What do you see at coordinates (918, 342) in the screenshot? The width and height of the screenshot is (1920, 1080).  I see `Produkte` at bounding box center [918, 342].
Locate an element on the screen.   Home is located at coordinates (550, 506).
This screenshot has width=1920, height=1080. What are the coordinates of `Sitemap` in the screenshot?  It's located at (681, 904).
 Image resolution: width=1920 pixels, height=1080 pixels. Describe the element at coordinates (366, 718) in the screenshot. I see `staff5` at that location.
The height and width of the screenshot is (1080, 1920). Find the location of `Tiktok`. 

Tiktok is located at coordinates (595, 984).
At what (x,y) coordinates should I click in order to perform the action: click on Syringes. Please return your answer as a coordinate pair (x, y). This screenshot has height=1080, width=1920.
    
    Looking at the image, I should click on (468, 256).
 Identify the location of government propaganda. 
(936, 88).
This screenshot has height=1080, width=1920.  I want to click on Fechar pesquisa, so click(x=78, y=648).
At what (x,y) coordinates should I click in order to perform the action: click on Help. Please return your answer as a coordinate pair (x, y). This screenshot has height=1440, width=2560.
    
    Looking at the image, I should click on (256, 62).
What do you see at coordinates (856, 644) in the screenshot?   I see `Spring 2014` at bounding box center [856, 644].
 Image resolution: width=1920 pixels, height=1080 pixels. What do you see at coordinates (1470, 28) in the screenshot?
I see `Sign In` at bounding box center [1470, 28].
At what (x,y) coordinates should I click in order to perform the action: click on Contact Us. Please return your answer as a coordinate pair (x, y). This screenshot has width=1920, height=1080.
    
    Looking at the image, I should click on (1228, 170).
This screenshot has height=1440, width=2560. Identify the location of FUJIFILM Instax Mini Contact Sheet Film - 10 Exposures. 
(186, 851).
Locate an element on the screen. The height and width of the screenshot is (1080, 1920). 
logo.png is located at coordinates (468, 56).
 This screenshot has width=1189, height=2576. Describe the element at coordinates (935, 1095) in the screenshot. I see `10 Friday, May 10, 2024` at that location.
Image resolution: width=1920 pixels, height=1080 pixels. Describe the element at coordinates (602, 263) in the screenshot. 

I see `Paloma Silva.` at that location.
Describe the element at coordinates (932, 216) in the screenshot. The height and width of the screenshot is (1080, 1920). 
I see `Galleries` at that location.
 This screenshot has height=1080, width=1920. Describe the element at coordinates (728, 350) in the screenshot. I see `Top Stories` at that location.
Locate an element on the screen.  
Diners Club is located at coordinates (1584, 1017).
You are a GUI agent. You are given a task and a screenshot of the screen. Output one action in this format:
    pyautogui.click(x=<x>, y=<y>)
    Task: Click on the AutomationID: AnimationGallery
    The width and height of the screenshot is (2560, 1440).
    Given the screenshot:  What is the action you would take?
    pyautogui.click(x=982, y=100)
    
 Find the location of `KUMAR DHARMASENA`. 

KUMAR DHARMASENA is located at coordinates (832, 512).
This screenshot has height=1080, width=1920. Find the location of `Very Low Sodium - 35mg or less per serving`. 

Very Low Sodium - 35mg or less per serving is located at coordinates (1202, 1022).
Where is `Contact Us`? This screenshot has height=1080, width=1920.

--

Copy all of the records above word for word, keeping every line as it is.

__Answer for this exercise__
What do you see at coordinates (918, 342) in the screenshot? The width and height of the screenshot is (1920, 1080).  I see `Produkte` at bounding box center [918, 342].
Locate an element on the screen.   Home is located at coordinates (550, 506).
This screenshot has width=1920, height=1080. What are the coordinates of `Sitemap` in the screenshot?  It's located at (681, 904).
 Image resolution: width=1920 pixels, height=1080 pixels. Describe the element at coordinates (366, 718) in the screenshot. I see `staff5` at that location.
The height and width of the screenshot is (1080, 1920). Find the location of `Tiktok`. 

Tiktok is located at coordinates (595, 984).
At what (x,y) coordinates should I click in order to perform the action: click on Syringes. Please return your answer as a coordinate pair (x, y). This screenshot has height=1080, width=1920.
    
    Looking at the image, I should click on (468, 256).
 Identify the location of government propaganda. 
(936, 88).
This screenshot has height=1080, width=1920.  I want to click on Fechar pesquisa, so click(x=78, y=648).
At what (x,y) coordinates should I click in order to perform the action: click on Help. Please return your answer as a coordinate pair (x, y). This screenshot has height=1440, width=2560.
    
    Looking at the image, I should click on (256, 62).
What do you see at coordinates (856, 644) in the screenshot?   I see `Spring 2014` at bounding box center [856, 644].
 Image resolution: width=1920 pixels, height=1080 pixels. What do you see at coordinates (1470, 28) in the screenshot?
I see `Sign In` at bounding box center [1470, 28].
At what (x,y) coordinates should I click in order to perform the action: click on Contact Us. Please return your answer as a coordinate pair (x, y). This screenshot has width=1920, height=1080.
    
    Looking at the image, I should click on (1228, 170).
This screenshot has height=1440, width=2560. Identify the location of FUJIFILM Instax Mini Contact Sheet Film - 10 Exposures. 
(186, 851).
Locate an element on the screen. The height and width of the screenshot is (1080, 1920). 
logo.png is located at coordinates (468, 56).
 This screenshot has width=1189, height=2576. Describe the element at coordinates (935, 1095) in the screenshot. I see `10 Friday, May 10, 2024` at that location.
Image resolution: width=1920 pixels, height=1080 pixels. Describe the element at coordinates (602, 263) in the screenshot. 

I see `Paloma Silva.` at that location.
Describe the element at coordinates (932, 216) in the screenshot. The height and width of the screenshot is (1080, 1920). 
I see `Galleries` at that location.
 This screenshot has height=1080, width=1920. Describe the element at coordinates (728, 350) in the screenshot. I see `Top Stories` at that location.
Locate an element on the screen.  
Diners Club is located at coordinates (1584, 1017).
You are a GUI agent. You are given a task and a screenshot of the screen. Output one action in this format:
    pyautogui.click(x=<x>, y=<y>)
    Task: Click on the AutomationID: AnimationGallery
    The width and height of the screenshot is (2560, 1440).
    Given the screenshot:  What is the action you would take?
    pyautogui.click(x=982, y=100)
    
 Find the location of `KUMAR DHARMASENA`. 

KUMAR DHARMASENA is located at coordinates (832, 512).
This screenshot has height=1080, width=1920. Find the location of `Very Low Sodium - 35mg or less per serving`. 

Very Low Sodium - 35mg or less per serving is located at coordinates (1202, 1022).
Where is `Contact Us`? This screenshot has height=1080, width=1920.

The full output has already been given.